Mouais, j'ai eu mon pater au téléphone y a deux jours, et il m'a dit : "T'as vu, Microsoft a passé un accord avec Linux" ... putain de journaliste du Monde à la con... est ce que j'écris des articles sur la Fusion à Froid moi? Non ... bah lui devrait ptet faire des articles sur autre chose.

Non Papa, c'est Novell, une boîte commerciale qui vend du Linux parce que c'est la dernière choses qu'ils ont trouvé pour survivre... c'est un accord entre deux boîtes commerciales, pas avec Linux.

Enfin bref, voilà comment ça va être perçu par les gens qui lisent les journaux ...
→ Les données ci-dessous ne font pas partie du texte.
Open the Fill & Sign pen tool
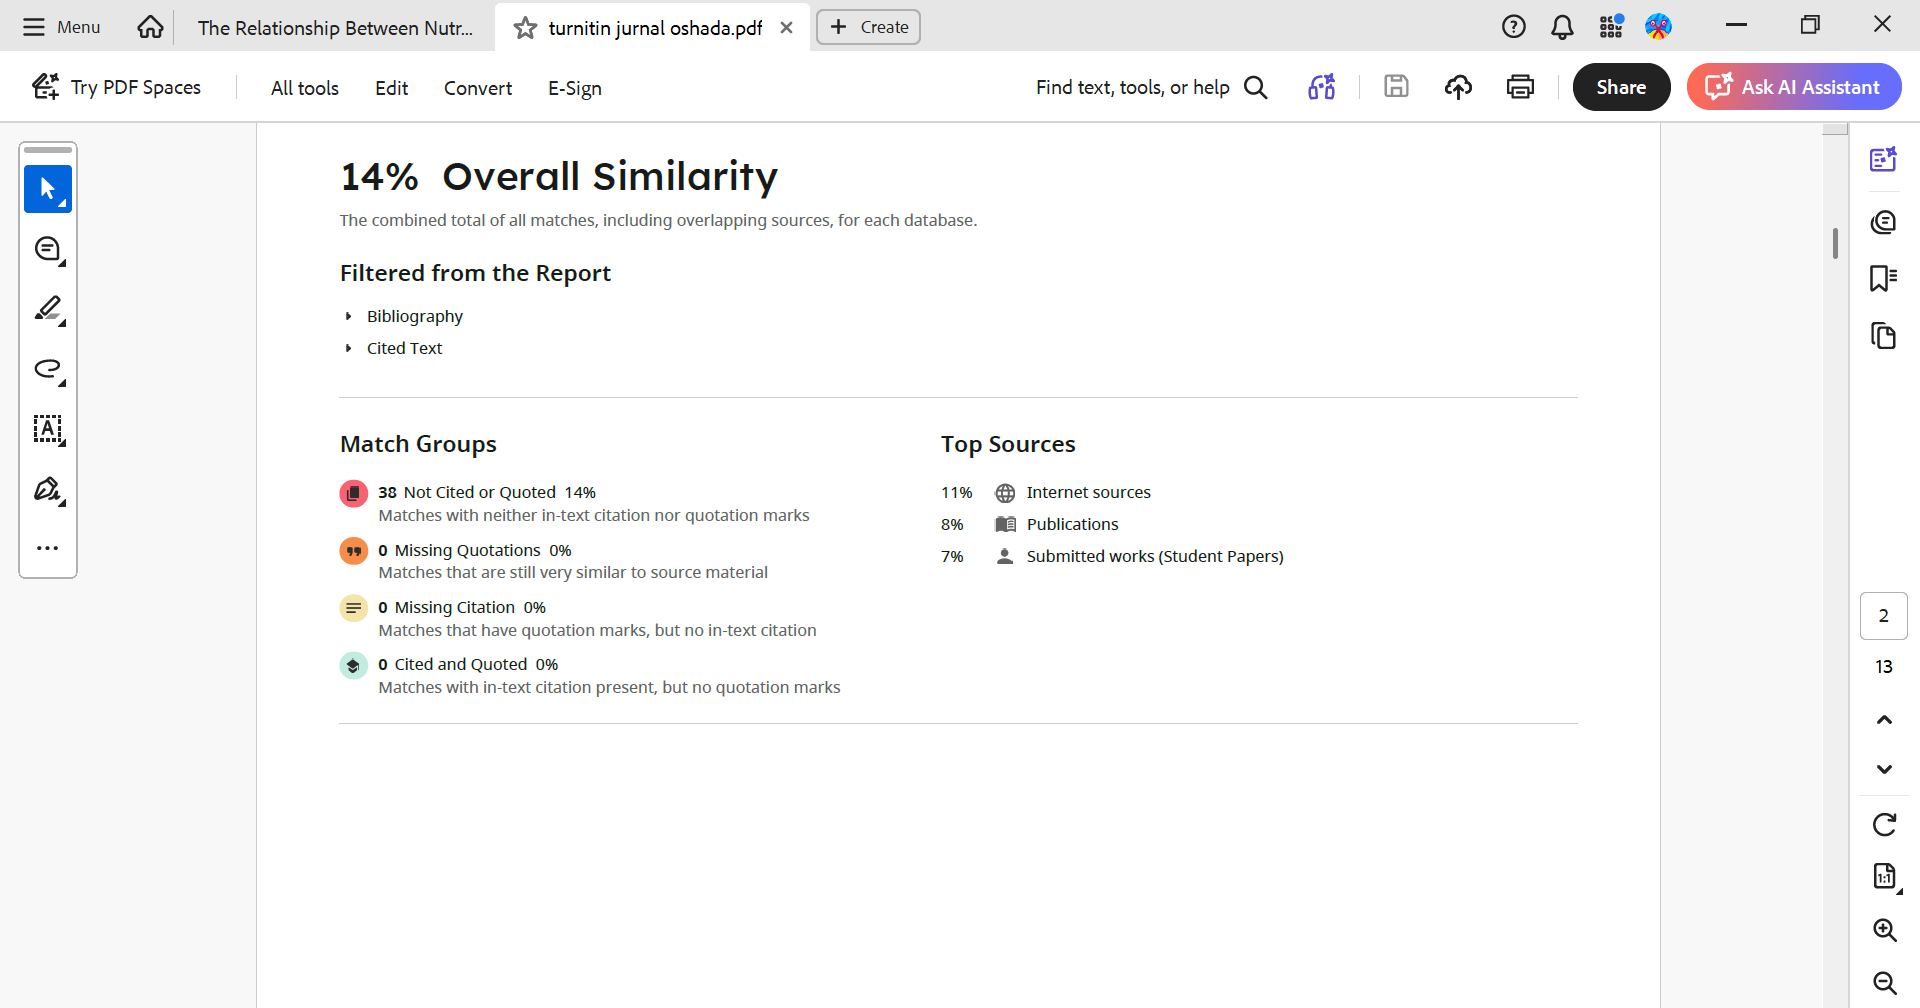Viewport: 1920px width, 1008px height. pyautogui.click(x=47, y=489)
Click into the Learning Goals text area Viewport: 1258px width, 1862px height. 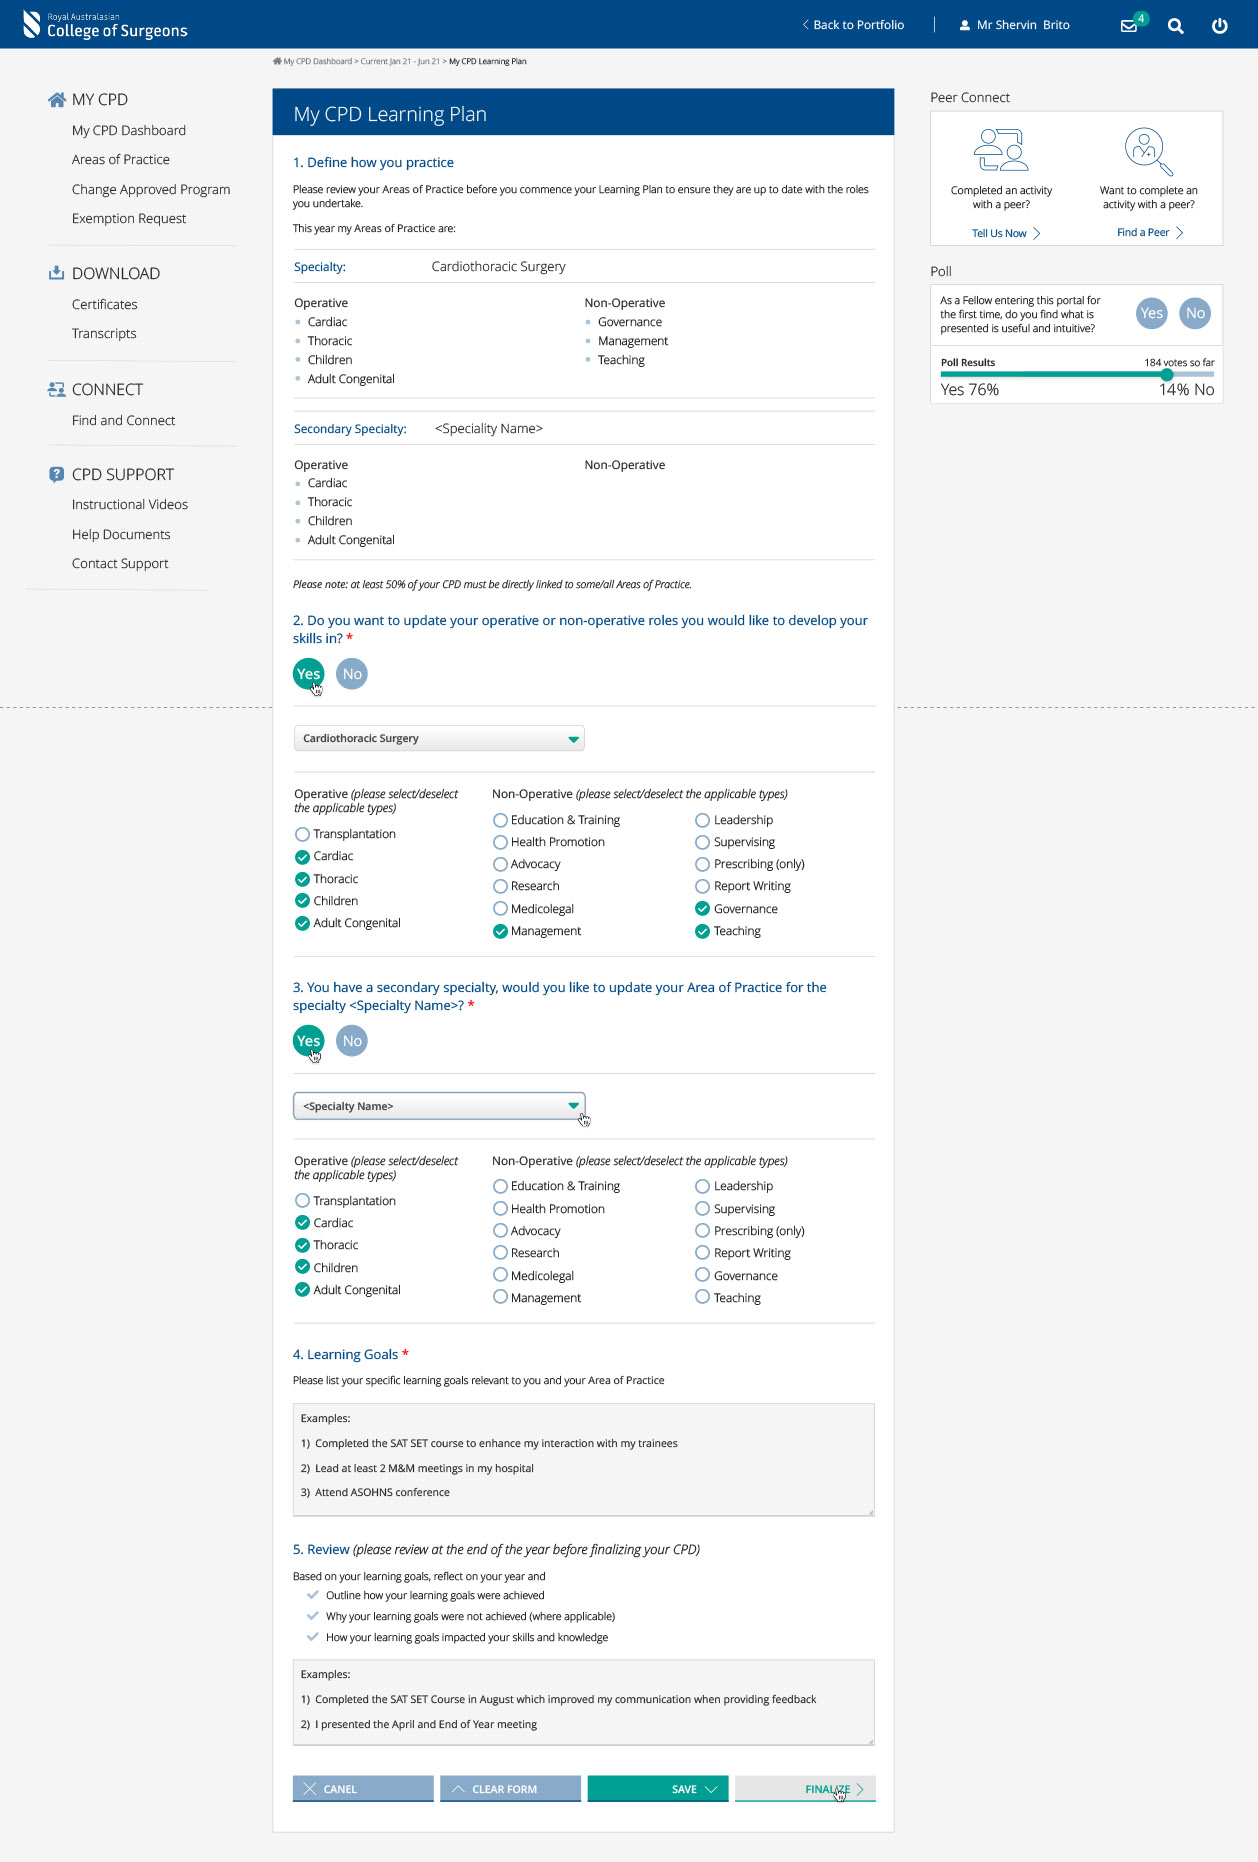(584, 1460)
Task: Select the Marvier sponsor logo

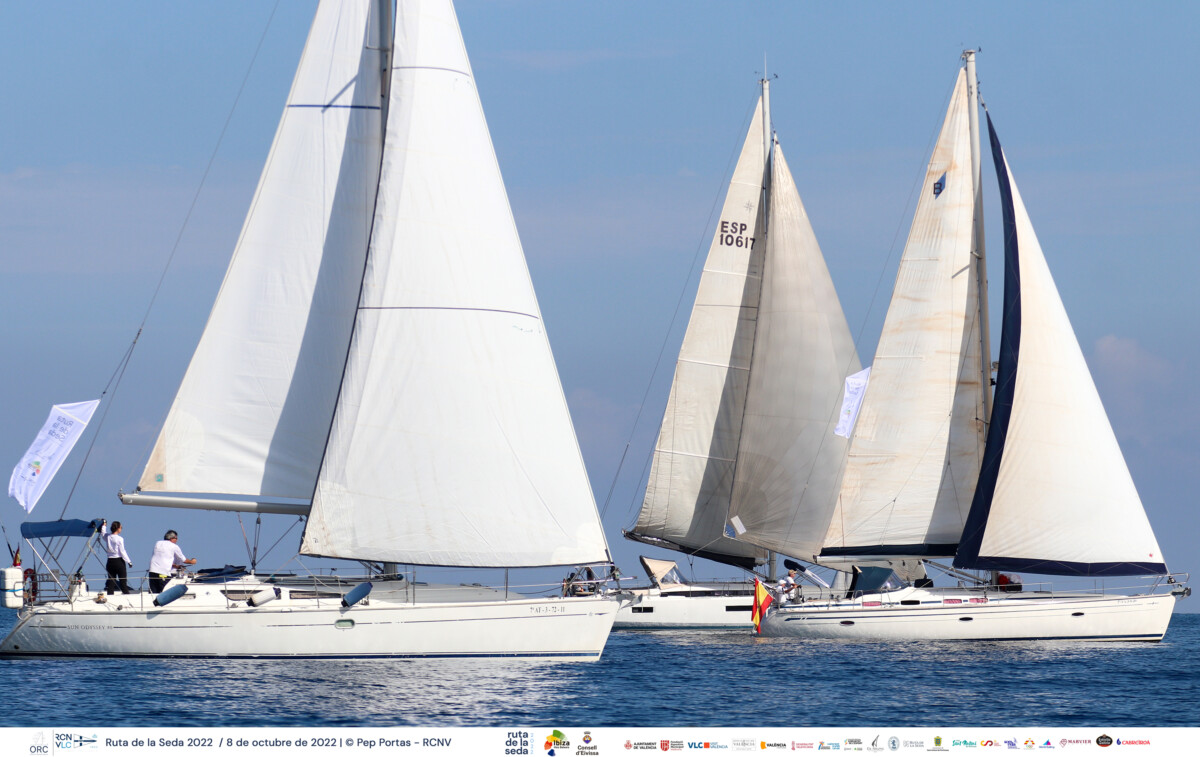Action: tap(1075, 742)
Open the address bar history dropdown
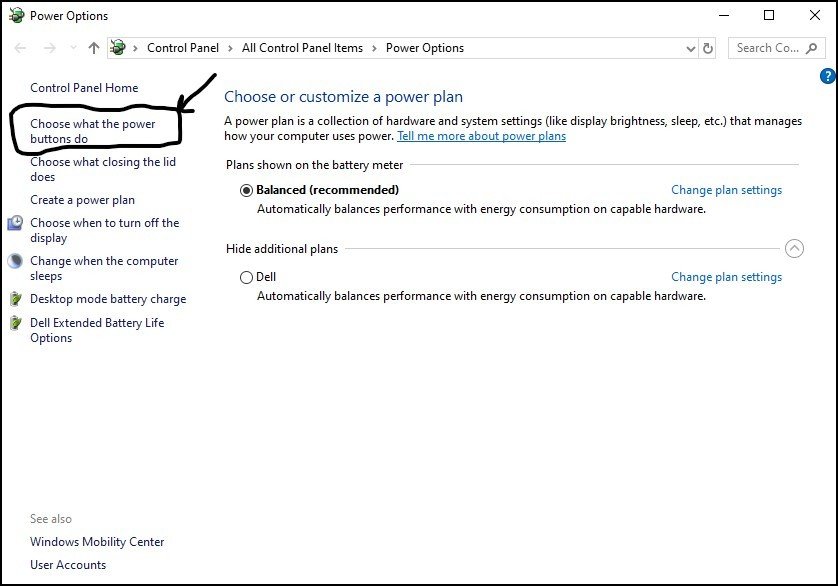Viewport: 838px width, 586px height. coord(690,49)
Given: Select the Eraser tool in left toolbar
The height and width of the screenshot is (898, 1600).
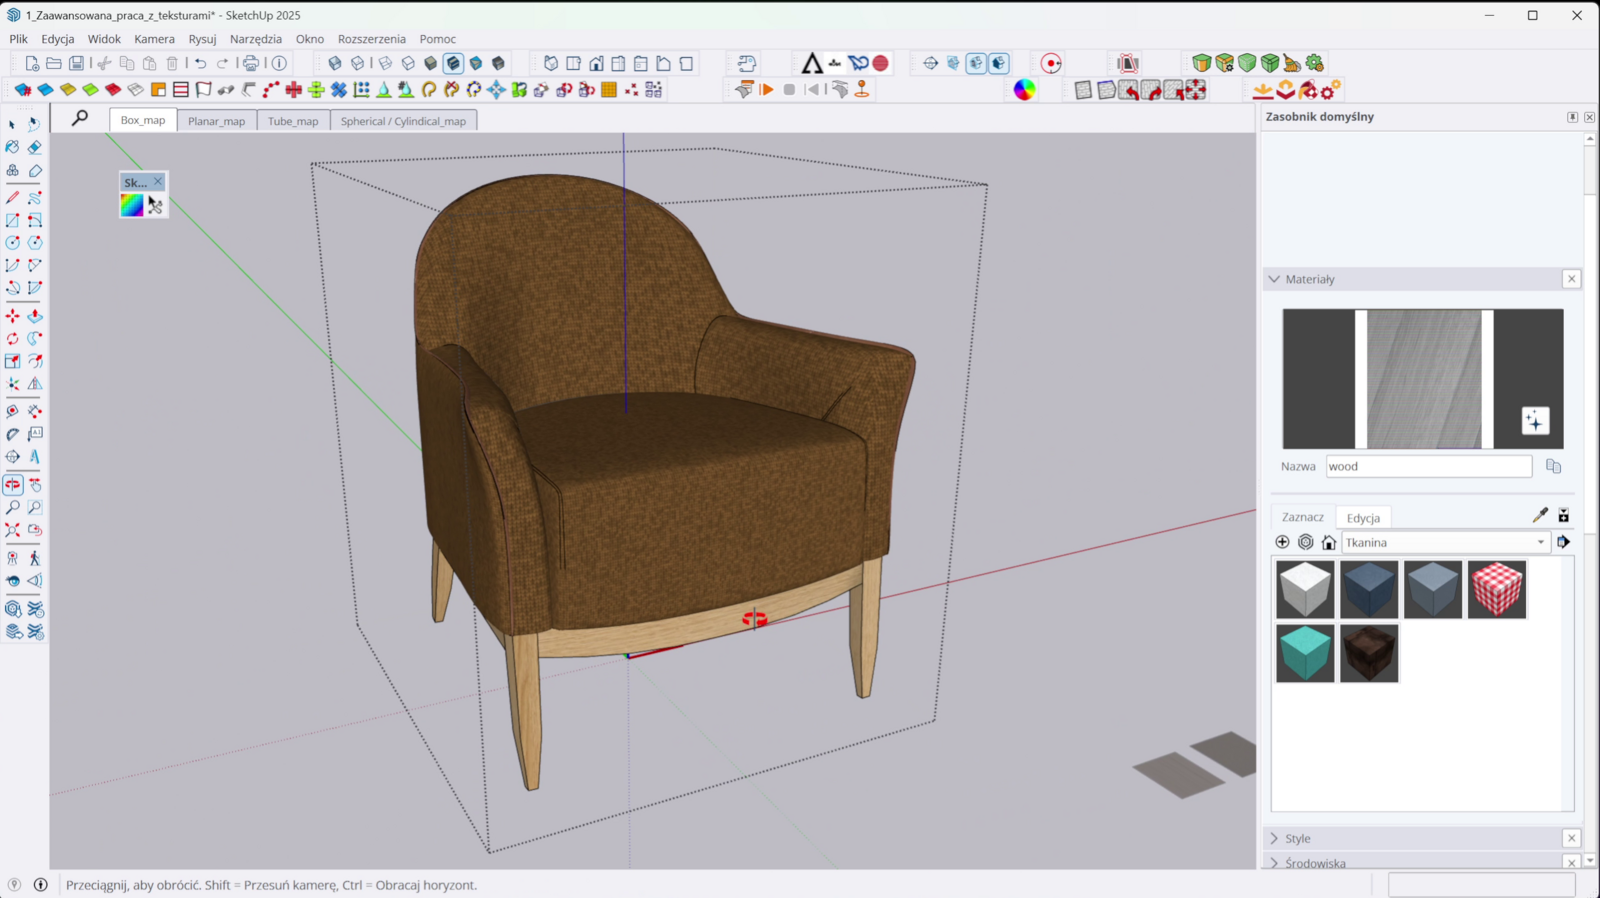Looking at the screenshot, I should 35,147.
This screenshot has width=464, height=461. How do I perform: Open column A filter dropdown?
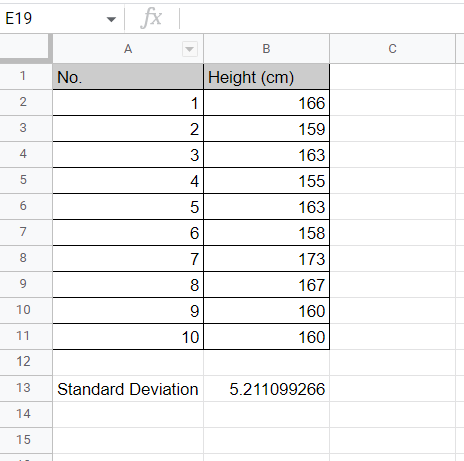[190, 49]
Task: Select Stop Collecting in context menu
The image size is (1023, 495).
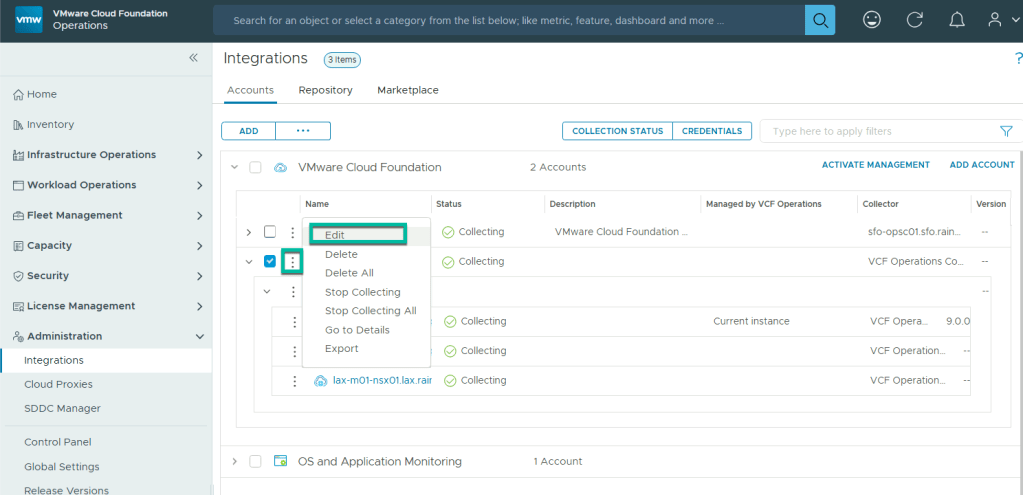Action: (362, 292)
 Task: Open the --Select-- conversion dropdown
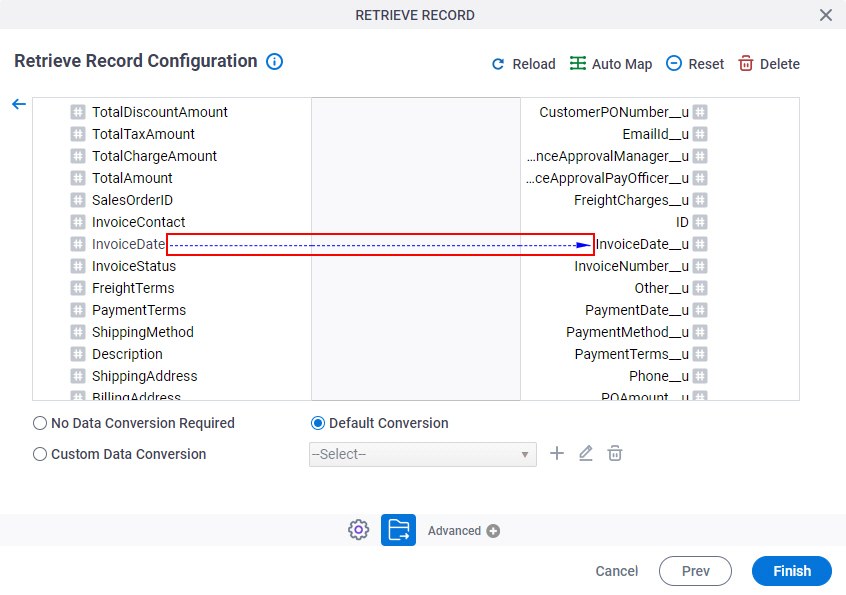(422, 454)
EDIT : y a un truc qui m'étonne, c'est que tout le monde dit "M$ peut faire mal au libre", "Encore un coup de M$ pour ceci celà" ... euh, je vous rappelle que c'est un accord entre deux boites. Et pour ma part, ce que me gêne le plus dans cette histoire, c'est pas la partie concernant M$, mais bien celle concernant Novell!

----------

## titoucha

 *Temet wrote:*   

> EDIT : y a un truc qui m'étonne, c'est que tout le monde dit "M$ peut faire mal au libre", "Encore un coup de M$ pour ceci celà" ... euh, je vous rappelle que c'est un accord entre deux boites. Et pour ma part, ce que me gêne le plus dans cette histoire, c'est pas la partie concernant M$, mais bien celle concernant Novell!

 

Si tout ce que va développer M$ pour l'interopérabilité sera en code proprio et verrouiller pour par exemple ne fonctionner qu'avec Suse, que vont faire les entreprises ?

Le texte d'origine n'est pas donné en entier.